Análisis que profundiza la crisis
El periodista deportivo Javier Hernández Bonnet, de Blu Radio, amplió la información confirmando que existen presiones internas para remover a Machado de su cargo. Según sus fuentes, directivos habrían solicitado al presidente Jesurún que relevara a Machado de la Comisión Arbitral, petición que hasta el momento no ha sido atendida.
"Lo que yo sé, porque me lo contaron directivos, es que al presidente de la Federación le pidieron relevar a Machado y él lo mantiene, pero que el Comité le pidió el cambio.
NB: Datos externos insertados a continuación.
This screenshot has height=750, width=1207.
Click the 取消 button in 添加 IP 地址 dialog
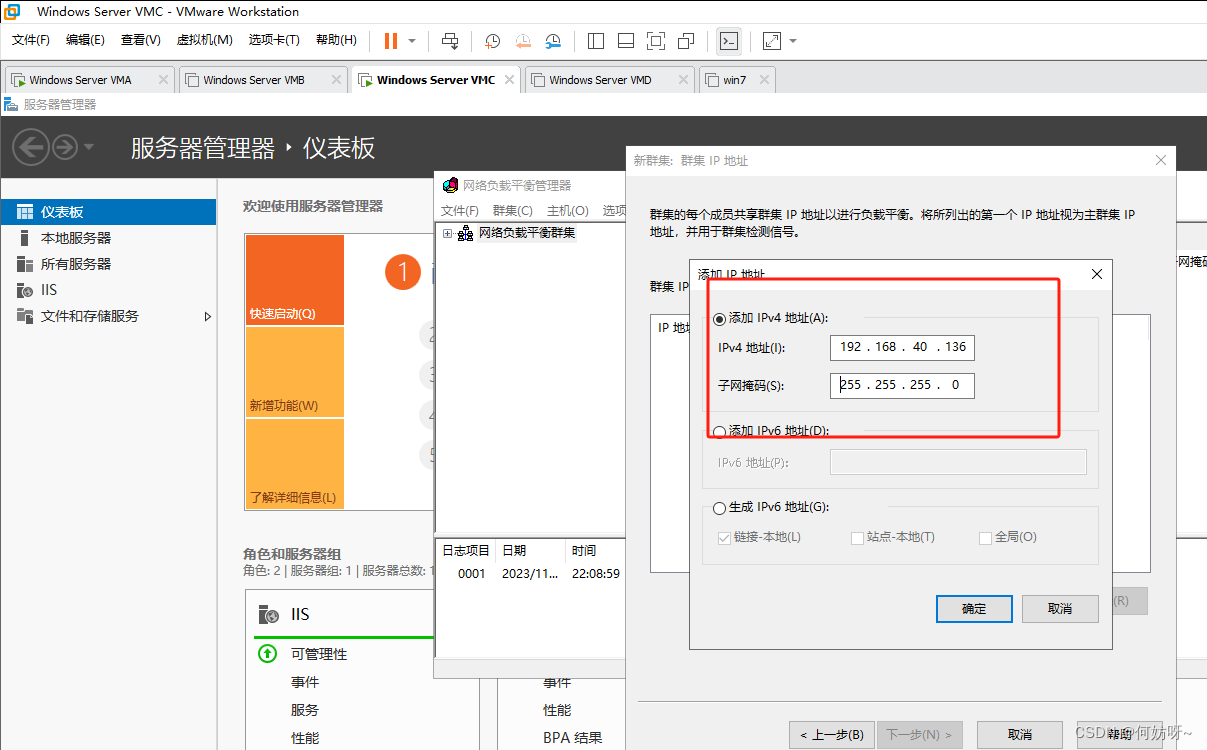pyautogui.click(x=1060, y=609)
Es un mandato del Comité que no ha cumplido el presidente", explicó Hernández Bonnet durante su programa radial.
Contexto político y futuro institucional
El analista también se refirió a la próxima Asamblea de la Federación Colombiana de Fútbol, señalando que Ramón Jesurún cuenta con apoyo suficiente para mantenerse en la presidencia. Sin embargo, existe un debate jurídico sobre si puede presentarse a la reelección, dado que su primer mandato comenzó como reemplazo de Luis Bedoya tras su renuncia.
Esta situación deja en evidencia las tensiones estructurales dentro del fútbol colombiano, donde diferentes estamentos mantienen disputas por el control y la influencia en la toma de decisiones. El arbitraje, siempre polémico en el país, se encuentra nuevamente en el centro de la controversia debido al estilo de gestión de Machado.
Patrón de comportamiento cuestionado
Las revelaciones sugieren que este no sería un incidente aislado, sino parte de un patrón de enfrentamientos que caracteriza la gestión de Ímer Machado. Según las fuentes consultadas, el director de la Comisión Arbitral mantendría una postura confrontacional con diversos actores del fútbol colombiano, generando fricciones constantes en el entorno directivo.
Este episodio pone en evidencia las fracturas internas que afectan la gobernanza del fútbol profesional en Colombia, en un momento donde la transparencia y la unidad institucional son demandadas por aficionados, clubes y medios de comunicación por igual.